Supplied entries:
BEGIN

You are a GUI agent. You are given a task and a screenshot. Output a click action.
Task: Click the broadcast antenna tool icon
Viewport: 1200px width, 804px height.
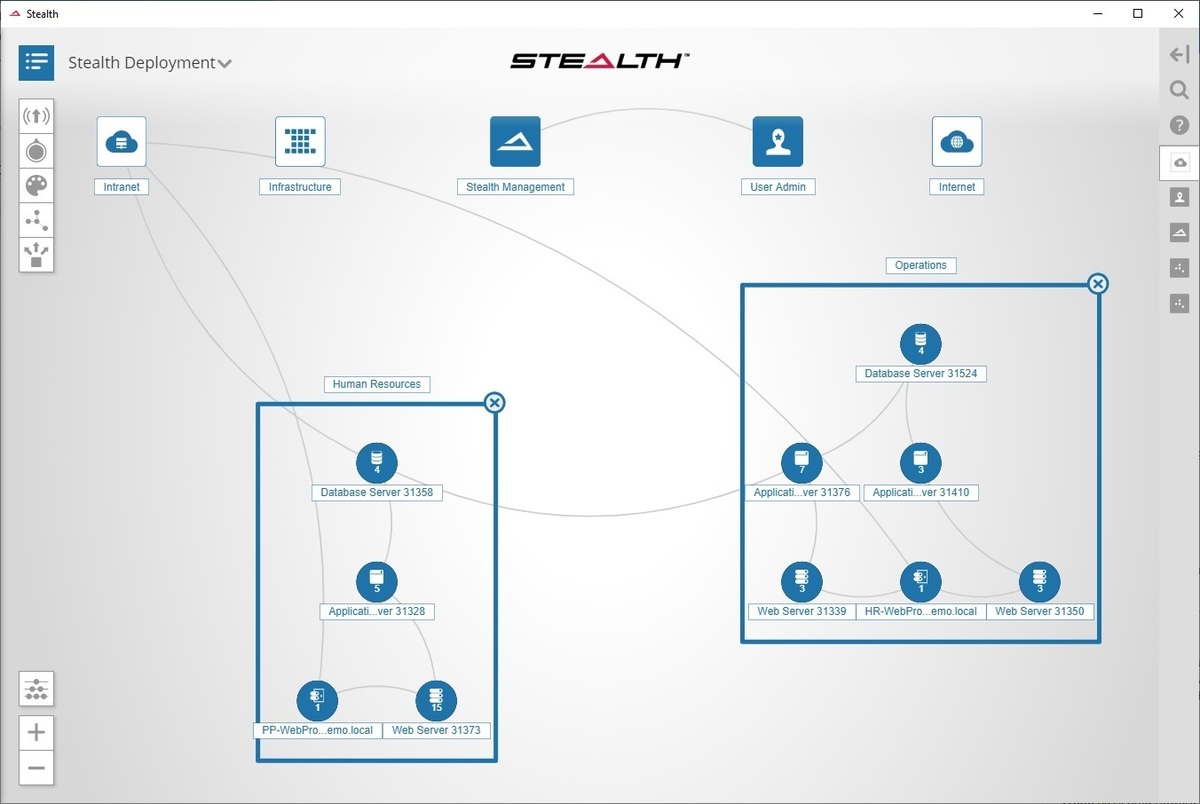click(x=36, y=116)
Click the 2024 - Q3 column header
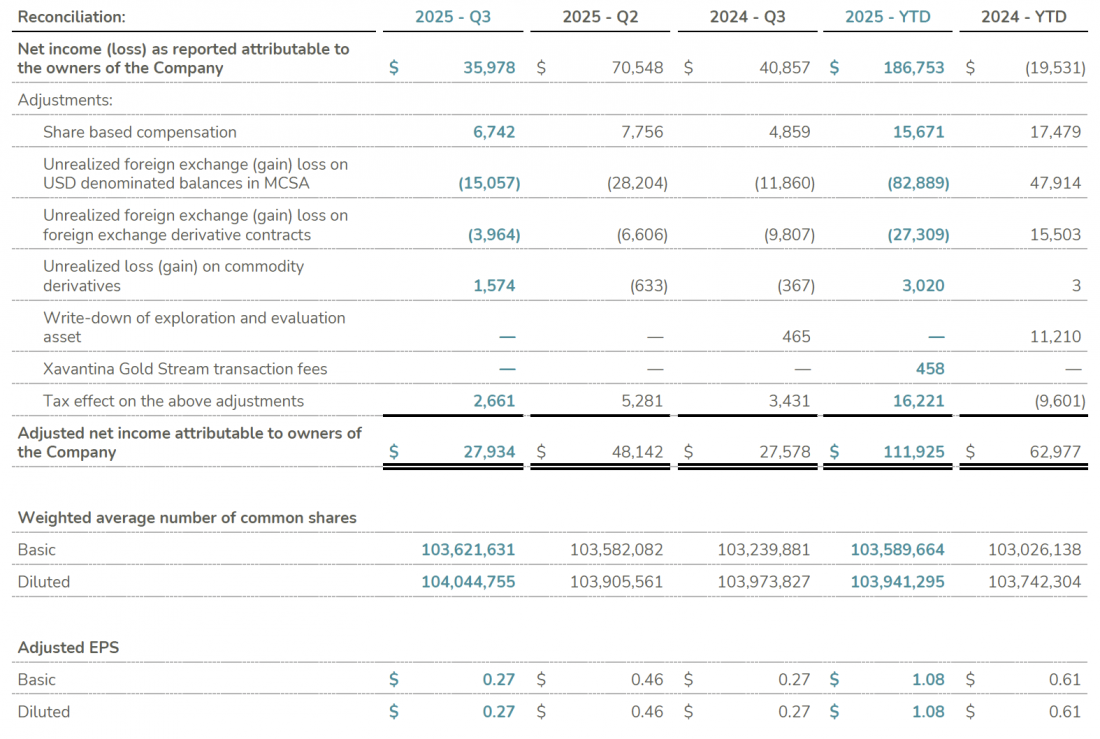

END

Task goal: The records need to be restated word for word, minus any images.

Response to the task:
You are a GUI agent. You are given a task and a screenshot. Output a click action.
Task: Click the broadcast antenna tool icon
Viewport: 1200px width, 804px height.
click(x=36, y=116)
Click the 2024 - Q3 column header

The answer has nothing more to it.